I don’t see Him no more, but it’s for real this time. We barely have any classes together already because I’m only smart when there’s tricks in it. And my mama follows me everywhere: drives me to school, watches me do homework. At night, she comes into my room, touches my back to make sure I’m not pillows. She’s been asking her friends to cover her housekeeping shifts at the Best Western. But there’s a Friday that comes in September. The Best Western is overbooked and understaffed and nobody cleans like an islander really, so they need her need her. She leaves and I run down to His apartment. It’s been too long since He could enjoy the mermaid show too. He comes and we sit to watch.

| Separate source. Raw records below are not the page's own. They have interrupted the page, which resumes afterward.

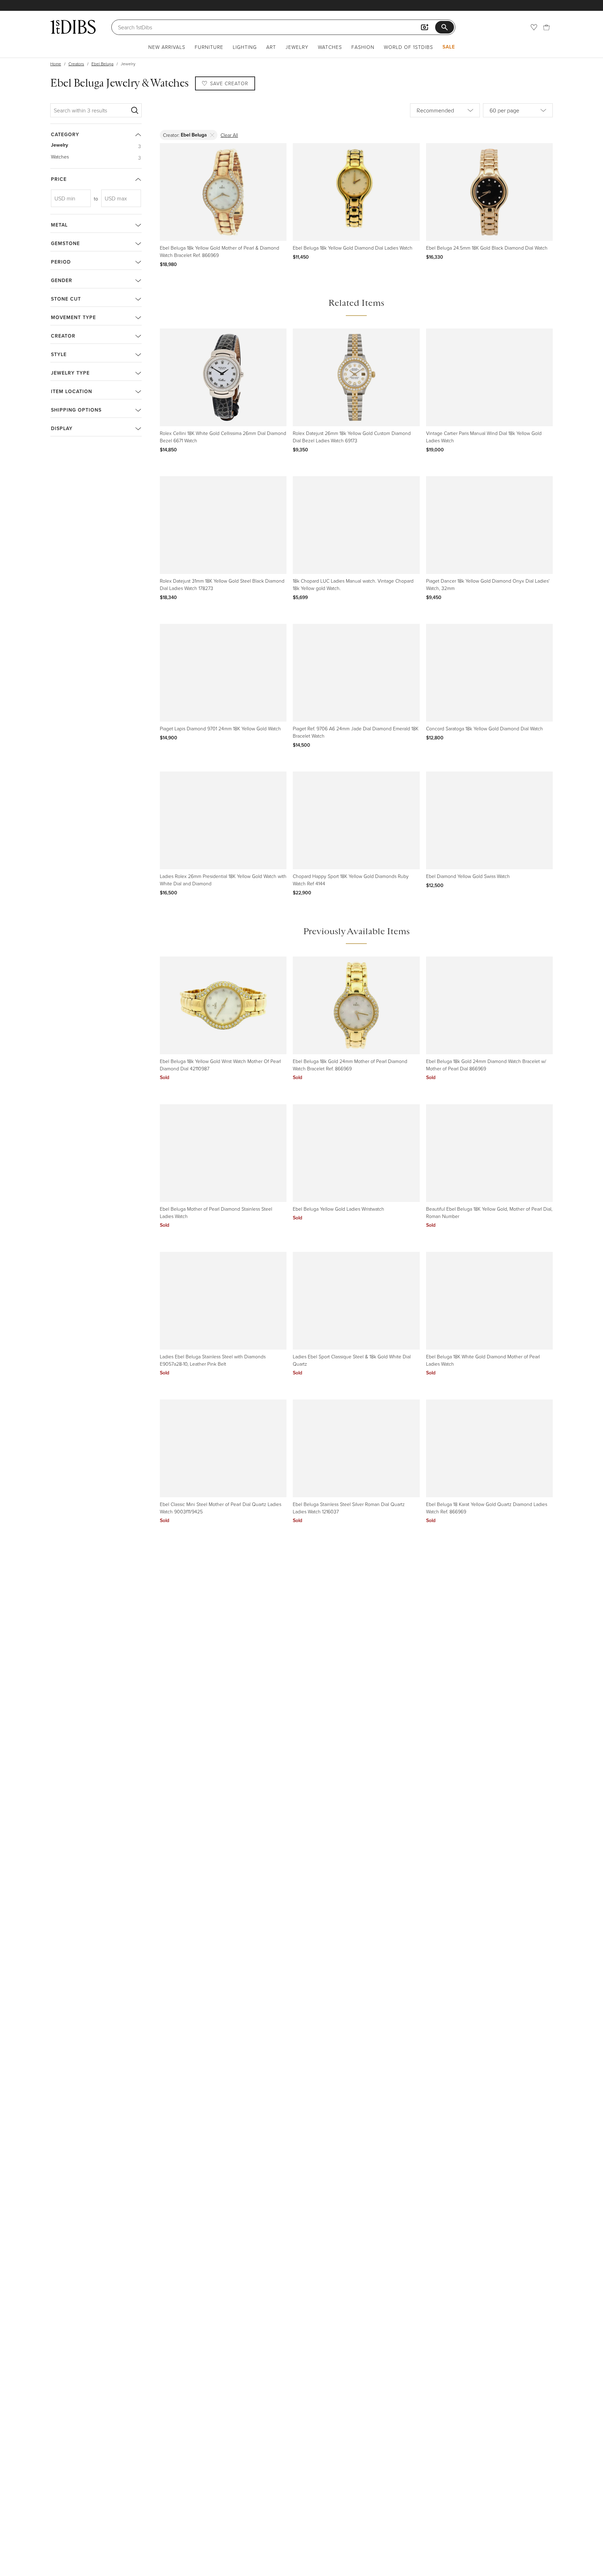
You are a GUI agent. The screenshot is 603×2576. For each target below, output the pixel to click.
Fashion (362, 47)
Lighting (245, 47)
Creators (76, 64)
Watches (330, 47)
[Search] (134, 110)
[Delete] (212, 135)
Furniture (209, 47)
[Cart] (546, 27)
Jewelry (296, 47)
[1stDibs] (73, 27)
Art (271, 47)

When mermaids sleep, their human part tries to drag them to the land. They bury themselves deep in the sand for any real rest. The whole of them is a fight. I don’t like what this episode makes me think so I lean against Him. And He lets me. He leans against me too till we’re laying down, till we’re gathered together like fingers in a fist. The TV goes to a Nissan commercial that leaves the screen mostly black and I see it. Us. Spitting up a mountain of ourselves. That is how my mama finds us. She comes back because I’d given her the wrong pair of shoes. The Sketchers that pinch her toes instead of the Payless no-names she likes. She yells in the Creole she told me she forgot.
My daddy’s home from roofing that night. His work’s been real busy ’cause the summer’s been pulled long, September hot like July, and all the construction happens in the summer. But he’s off tonight. He makes my favorite—the baked Mac and Cheese I like even though it always makes me a little sad. It’s the one that he cooked when he told me my friend Deaven got sent back to Jamaica. Later that night, I hear them talking through my wall. “It would be good for her,” my mama says. “Discipline.” My daddy says, “Is Haiti a punishment?” And she says nothing.
I’m going to spend the next six months with my auntie in Gonaïves. Good for me. Discipline. My mama sees the world in flips, good on the other side of bad, Haiti on the other side of here. The other side of the wrong thing I did, she thinks it’s cleaner. Better than the castor oil.
For the days that we pack, I don’t talk to anyone in that house, not even myself. She watches me even harder now, and I can’t see Him. I don’t watch the mermaid show because my eyes get hot and weird. My mama must’ve told the school that she’s homeschooling me, because that’s all the kids there wanna ask me about.
He finds me by the vending machines at lunch.
Or that’s not right.
We find each other.
We sit down on the cement with our backs against the machine. I know that if we talk about my leaving, it will god us, force us to rule over our own hurt. I don’t want nothing to hurt between us. It’s the one thing we’ve never shared. That day at lunch, we eat from the same bag of Hot Cheetos. Our hands brown and red.
We don’t go to our last class of the day—He’s good enough to be forgiven, and it doesn’t matter for me anyway. We take the 96 bus to the aquarium, shaking cold in our seats, then shaking close till we’re propped against each other and warm.
The aquarium smells like salt and empty. There are no mermaids here, but manatees are a little similar. I’ve always liked their people-eyes. There’s a display screen at the manatee exhibit, one that spins the earth around and around and tells you all about the water on this planet. He holds my hand. His palm is damp, and He smells like Downy. On the display screen, they mark the earth’s axis with a dashed line, from up to down. I wish it was solid. I wish it was so solid and me so big that I could grip it like the handle of a knife. Shake everything loose. The countries, then the water. And at the wet root of the universe, we would swim.